Using the text on EU hydrogen infrastructure, answer these:
1. What budget does the Connecting Europe Facility have for energy projects in 2021-2027?
2. Which two cities would the planned BarMar pipeline connect?
3. How much imported hydrogen in 2030 does the text mention?

Page text =
________________
Improving energy connectedness has clear EU-wide benefits, but costs for hydrogen pipelines and electricity grids are typically borne privately or by individual member states. Especially for transit countries, costs might outweigh the benefits, and private network companies might be deterred from investing in hydrogen infrastructure given that the hydrogen market is still nascent. This is the reason why EU funding can and should be provided, for instance via the Connecting Europe Facility (CEF). However, the CEF has a budget of less than €6 billion for 2021-2027 for energy projects, whereas the investment needs are much larger. Not even considering public investment required for electricity grid reinforcement, the investment needs for hydrogen pipelines (made up of a yet to be determined mix of private and public investments) are estimated by the “Hydrogen Backbone” project to be around €80-140 billion by 2040.8 Hence, more EU financing should be allocated to the CEF, or to a new dedicated hydrogen infrastructure facility.
The planned “BarMar” underwater pipeline, connecting Barcelona with Marseille, might serve as a first high-profile hydrogen infrastructure project. The months-long tussle between the French, Portuguese, German and Spanish heads of government that preceded the BarMar agreement revealed how difficult cross-country infrastructure planning and financing can be, and that member state interests are not always aligned. France already indicated the intention to use European funding, revealing that there is not yet sufficient willingness from the private sector to finance hydrogen infrastructure projects, and the increasing role that CEF has to play. Despite BarMar’s high prominence and priority, the pipeline is not expected to be ready before 2030, showing the need to start similar projects quickly.
Importing hydrogen from third countries via short pipelines
To reduce the transport cost of hydrogen imported to the EU, the EU Commission should develop an import strategy that heavily factors in expected transport costs. So far, it remains unclear whether the Commission is on track to do this. For instance, the Commission has not released information on where the 10 million tonnes of imported hydrogen in 2030 should come from. At COP27, the Commission started signing hydrogen partnerships, and the selection of partner countries – including distant countries like Namibia – does not indicate that low transport costs factor sufficiently in the nascent strategy.
________________
Stored records =
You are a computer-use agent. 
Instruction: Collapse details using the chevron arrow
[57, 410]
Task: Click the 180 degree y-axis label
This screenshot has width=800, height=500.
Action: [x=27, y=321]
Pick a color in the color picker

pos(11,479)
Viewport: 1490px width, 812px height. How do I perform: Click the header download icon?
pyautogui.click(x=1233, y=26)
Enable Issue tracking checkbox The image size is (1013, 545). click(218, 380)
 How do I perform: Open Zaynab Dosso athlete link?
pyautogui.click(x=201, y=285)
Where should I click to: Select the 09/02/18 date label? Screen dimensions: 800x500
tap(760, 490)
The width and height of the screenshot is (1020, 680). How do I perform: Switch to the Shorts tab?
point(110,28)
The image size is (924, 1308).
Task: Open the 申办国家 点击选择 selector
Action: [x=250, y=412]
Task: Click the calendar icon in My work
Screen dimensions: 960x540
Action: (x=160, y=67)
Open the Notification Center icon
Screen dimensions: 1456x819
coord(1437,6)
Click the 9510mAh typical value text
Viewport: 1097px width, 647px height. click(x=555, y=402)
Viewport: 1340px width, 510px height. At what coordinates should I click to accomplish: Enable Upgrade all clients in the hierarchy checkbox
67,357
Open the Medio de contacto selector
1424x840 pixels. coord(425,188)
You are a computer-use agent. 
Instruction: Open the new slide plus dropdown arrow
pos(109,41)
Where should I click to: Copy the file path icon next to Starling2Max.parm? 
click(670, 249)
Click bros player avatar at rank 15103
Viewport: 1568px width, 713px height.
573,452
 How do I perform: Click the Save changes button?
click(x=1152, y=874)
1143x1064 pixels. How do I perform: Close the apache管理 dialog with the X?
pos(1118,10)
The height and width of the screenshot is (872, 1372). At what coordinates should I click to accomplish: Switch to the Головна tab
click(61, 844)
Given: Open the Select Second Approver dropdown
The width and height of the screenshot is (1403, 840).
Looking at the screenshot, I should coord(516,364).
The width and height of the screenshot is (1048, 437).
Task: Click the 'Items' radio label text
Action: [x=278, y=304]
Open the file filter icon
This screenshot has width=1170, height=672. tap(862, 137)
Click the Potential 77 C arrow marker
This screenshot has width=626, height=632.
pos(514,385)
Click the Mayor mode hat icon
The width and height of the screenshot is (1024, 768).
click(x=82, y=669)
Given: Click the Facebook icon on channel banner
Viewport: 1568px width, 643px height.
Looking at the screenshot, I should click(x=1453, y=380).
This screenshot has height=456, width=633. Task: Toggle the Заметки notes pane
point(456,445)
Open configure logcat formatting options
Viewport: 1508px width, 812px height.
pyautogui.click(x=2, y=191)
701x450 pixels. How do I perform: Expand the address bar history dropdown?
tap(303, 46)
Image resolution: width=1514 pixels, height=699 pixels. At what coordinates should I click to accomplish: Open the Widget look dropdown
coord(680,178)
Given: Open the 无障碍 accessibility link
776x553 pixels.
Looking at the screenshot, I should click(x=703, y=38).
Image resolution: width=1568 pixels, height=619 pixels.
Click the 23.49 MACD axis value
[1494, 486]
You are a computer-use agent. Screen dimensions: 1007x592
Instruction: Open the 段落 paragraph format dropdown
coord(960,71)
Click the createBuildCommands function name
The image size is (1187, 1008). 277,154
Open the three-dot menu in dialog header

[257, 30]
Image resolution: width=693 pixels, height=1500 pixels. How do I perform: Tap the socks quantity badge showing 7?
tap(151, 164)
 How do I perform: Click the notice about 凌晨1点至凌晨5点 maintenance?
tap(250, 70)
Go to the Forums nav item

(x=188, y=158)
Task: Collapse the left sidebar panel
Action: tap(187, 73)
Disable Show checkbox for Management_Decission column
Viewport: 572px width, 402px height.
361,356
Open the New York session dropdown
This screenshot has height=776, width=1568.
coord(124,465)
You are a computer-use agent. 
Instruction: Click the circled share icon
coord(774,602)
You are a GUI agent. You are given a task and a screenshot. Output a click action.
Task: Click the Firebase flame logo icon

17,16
________________
Exercise output =
1. Less than €6 billion.
2. Barcelona and Marseille.
3. 10 million tonnes.